The Meisterline Index works by asking lawyers to complete an online, multiple-choice questionnaire, which is designed to objectively measure the specialist expertise of junior and senior lawyers.

To take part, lawyers perform a test to gauge their legal ability, after which the site’s proprietary algorithms apply a numerical 1-10 rating.

Taken once a year, completion of the test produces a single rating number.

The score runs from one to ten, with a single decimal point (a 99-point scale) and the number assigned corresponds to level of proficiency (see graphic).

Once the scores are inputted into the system, there’s a slick dashboard (pictured below) that allows the data to be sliced and diced, and quantitative reports run off.

For example, a user can analyse trends across legal teams and offices using the rating scores.

Not just some flaky, easily gameable scale, there’s some serious science behind the index.

The idea emerged out of the Meisterline Analytics research lab, the brainchild of former lawyer Peter McMillan (pictured), who, after retiring from legal practice, spent a number of years in academia developing his concept.

Peter was head of competition law at an international law firm in Hong Kong, before working as a research scholar at two universities, where he completed a doctorate in cognitive science and law, before teaming up with an ex-NASA physicist for two years of calibration tests on lawyers from 100 firms.

I first met Peter a couple of years ago when he was kicking the idea around, and, while the service has existed in a stripped-down form since 2016, it has now been released in a user-friendly accessible format.
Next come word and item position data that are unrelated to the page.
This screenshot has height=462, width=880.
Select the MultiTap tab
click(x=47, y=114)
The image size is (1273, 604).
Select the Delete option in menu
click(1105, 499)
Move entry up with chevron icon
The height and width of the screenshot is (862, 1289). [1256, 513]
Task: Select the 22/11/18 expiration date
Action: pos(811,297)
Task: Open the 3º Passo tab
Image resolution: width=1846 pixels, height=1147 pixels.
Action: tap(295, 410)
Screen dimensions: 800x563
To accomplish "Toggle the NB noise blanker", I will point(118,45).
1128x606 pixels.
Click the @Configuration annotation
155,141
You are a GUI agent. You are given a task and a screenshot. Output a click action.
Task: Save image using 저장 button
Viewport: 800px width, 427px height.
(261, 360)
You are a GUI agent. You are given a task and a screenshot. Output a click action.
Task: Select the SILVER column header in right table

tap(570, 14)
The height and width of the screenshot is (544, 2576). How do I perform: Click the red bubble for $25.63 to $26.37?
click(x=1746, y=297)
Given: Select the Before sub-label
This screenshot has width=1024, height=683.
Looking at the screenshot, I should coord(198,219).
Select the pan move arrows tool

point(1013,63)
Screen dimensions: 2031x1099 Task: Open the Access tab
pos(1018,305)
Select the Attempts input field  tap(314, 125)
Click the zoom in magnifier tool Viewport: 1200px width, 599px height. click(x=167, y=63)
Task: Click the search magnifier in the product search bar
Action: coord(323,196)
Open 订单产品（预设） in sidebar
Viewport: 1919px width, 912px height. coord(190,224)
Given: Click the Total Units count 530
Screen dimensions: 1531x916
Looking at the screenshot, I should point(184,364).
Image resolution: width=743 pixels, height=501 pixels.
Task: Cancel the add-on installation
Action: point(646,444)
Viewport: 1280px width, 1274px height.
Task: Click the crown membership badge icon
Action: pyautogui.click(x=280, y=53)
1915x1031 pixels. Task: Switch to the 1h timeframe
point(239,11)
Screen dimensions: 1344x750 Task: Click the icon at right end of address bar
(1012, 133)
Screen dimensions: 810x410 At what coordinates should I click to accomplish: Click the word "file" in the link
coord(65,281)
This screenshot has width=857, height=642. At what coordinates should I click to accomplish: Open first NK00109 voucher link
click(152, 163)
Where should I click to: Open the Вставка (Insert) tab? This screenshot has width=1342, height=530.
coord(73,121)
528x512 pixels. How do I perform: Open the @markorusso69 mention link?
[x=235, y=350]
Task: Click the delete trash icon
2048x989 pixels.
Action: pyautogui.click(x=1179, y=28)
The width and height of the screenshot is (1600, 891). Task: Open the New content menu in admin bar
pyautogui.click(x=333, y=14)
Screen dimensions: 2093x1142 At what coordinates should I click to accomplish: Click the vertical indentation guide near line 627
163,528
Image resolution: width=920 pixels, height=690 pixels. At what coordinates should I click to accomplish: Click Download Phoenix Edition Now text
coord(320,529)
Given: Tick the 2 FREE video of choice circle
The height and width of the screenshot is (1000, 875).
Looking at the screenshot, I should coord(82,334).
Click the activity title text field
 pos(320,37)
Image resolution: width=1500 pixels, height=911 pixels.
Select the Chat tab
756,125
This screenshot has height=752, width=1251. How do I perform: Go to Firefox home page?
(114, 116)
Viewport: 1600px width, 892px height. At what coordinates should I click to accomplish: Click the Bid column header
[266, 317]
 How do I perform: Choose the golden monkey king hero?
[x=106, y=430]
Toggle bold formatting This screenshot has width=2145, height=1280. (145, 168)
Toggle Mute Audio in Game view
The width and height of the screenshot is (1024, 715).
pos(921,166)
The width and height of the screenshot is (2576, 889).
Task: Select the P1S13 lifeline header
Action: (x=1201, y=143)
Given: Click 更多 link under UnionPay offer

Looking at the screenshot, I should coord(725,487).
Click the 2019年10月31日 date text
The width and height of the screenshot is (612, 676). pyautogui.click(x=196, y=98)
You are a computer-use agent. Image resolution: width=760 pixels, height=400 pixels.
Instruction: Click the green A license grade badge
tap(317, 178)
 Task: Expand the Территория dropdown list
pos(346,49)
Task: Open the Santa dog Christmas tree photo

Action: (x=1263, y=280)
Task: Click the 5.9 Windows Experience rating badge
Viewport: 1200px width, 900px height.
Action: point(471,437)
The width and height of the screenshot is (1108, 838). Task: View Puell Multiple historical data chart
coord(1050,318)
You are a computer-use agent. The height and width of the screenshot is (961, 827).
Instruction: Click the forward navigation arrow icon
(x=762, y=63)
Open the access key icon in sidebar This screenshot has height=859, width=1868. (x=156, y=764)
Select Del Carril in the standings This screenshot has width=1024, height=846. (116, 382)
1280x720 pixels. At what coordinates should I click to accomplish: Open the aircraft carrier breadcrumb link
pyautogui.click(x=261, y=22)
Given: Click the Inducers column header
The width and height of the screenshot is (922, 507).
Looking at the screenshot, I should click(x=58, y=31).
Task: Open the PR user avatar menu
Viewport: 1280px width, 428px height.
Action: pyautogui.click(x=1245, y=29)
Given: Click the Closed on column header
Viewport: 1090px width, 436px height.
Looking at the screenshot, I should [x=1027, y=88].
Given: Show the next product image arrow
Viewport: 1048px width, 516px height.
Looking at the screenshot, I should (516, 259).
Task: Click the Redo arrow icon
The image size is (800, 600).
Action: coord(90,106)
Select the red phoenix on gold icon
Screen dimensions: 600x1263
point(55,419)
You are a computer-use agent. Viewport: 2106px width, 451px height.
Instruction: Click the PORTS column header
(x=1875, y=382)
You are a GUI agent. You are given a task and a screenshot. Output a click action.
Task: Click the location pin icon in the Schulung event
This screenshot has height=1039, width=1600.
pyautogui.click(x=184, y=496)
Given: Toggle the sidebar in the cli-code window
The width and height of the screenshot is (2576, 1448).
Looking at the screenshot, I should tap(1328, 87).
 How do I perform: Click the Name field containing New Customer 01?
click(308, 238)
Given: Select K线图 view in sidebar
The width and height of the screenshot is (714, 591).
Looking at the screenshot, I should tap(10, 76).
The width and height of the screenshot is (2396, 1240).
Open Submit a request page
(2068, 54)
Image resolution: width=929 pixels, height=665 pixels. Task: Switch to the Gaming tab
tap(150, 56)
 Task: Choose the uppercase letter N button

Over the last year and half Meisterline expanded its service to the UK, Canada, Australia and New Zealand, and it’s now being rolled out among private practice law firms and in-house counsel.

Building on the classic line from management guru Peter Drucker that “what gets measured gets improved”, the idea behind the Meisterline score is to enable law firms and clients to make more informed choices as to how they identify and manage legal expertise.

In talking to Peter, he sees several uses for Meisterline – as a way for in-house counsel to rely on objective data as well as word-of-mouth and gut feel, as a means for law firms to provide professional development training, and as a complement to the traditional legal directories that are based on subjective recommendations.

“Our goal was to find a way to objectively quantify a lawyers’ level of expertise, and the Meisterline Index combines the developmental frameworks used by medieval craft guilds in Europe with the experimental techniques refined by cognitive scientists over the last 50 years. The result is a revolutionary science-based algorithm, which today can accurately measure a lawyer’s expertise in virtually any area of law.”

The attraction for in-housers is that the service provides a way to find those hidden gems, who may be at unfashionable law firms, or who haven’t marketed themselves well, but who outperform on the Meisterline Index, and might be ideal for certain types of legal work.

As one client said to Meisterline during the testing phase for the product: “if a bright lawyer is working at low cost, but has an excellent brain and lots of expertise, that’s really valuable to us. We want those people to be known to us”.